(Beginning of Records for this task)

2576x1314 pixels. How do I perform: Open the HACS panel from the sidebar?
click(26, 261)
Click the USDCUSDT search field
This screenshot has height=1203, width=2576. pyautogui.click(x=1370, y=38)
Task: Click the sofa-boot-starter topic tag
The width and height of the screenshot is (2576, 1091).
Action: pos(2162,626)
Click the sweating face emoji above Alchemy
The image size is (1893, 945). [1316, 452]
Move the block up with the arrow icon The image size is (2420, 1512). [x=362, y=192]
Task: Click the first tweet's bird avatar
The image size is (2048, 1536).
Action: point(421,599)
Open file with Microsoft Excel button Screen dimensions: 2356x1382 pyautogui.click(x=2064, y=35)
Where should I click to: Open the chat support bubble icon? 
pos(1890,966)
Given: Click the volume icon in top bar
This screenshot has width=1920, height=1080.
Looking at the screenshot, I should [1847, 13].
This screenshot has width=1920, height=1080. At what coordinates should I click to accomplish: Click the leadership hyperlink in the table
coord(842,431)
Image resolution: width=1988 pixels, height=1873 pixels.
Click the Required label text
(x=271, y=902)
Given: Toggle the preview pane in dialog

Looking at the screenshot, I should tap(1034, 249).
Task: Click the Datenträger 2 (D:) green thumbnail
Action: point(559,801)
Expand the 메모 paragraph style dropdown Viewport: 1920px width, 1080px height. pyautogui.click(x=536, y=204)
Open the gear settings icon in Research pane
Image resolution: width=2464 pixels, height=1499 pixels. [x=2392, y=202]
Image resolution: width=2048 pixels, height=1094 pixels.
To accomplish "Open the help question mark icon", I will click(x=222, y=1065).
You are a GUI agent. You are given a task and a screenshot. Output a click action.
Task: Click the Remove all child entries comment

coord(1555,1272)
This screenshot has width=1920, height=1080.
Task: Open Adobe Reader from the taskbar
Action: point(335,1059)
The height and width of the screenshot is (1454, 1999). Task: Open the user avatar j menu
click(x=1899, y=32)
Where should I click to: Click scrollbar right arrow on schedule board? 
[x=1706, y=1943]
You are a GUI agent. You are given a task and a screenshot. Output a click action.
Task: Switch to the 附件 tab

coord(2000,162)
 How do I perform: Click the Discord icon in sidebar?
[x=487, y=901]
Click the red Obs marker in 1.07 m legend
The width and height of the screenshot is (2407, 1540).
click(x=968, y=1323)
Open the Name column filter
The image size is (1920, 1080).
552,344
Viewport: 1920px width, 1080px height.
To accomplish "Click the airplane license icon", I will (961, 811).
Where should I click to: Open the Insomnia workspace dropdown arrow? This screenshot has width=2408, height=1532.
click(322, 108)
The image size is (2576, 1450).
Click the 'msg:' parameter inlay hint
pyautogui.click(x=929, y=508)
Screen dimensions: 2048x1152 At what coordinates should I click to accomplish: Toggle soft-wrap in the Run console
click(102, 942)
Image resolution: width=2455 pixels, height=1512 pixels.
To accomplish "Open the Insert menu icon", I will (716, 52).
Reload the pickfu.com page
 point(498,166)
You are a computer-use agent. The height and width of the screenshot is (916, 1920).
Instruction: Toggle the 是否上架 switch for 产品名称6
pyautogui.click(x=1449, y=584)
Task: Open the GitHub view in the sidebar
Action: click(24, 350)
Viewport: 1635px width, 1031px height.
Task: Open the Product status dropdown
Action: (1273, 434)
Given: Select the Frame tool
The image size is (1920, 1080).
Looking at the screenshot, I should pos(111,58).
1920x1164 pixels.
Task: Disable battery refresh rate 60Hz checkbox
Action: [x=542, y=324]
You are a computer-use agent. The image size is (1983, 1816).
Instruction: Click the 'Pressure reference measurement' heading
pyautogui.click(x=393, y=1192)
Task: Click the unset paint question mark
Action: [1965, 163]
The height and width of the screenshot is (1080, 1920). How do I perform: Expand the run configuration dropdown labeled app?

(End of Records for this task)

● **About this task**: Lines of the listing above that contain the word "computer" should all be returned.

● **Output for this exercise**:
You are a computer-use agent. The height and width of the screenshot is (916, 1920).
You are a computer-use agent. The image size is (1983, 1816).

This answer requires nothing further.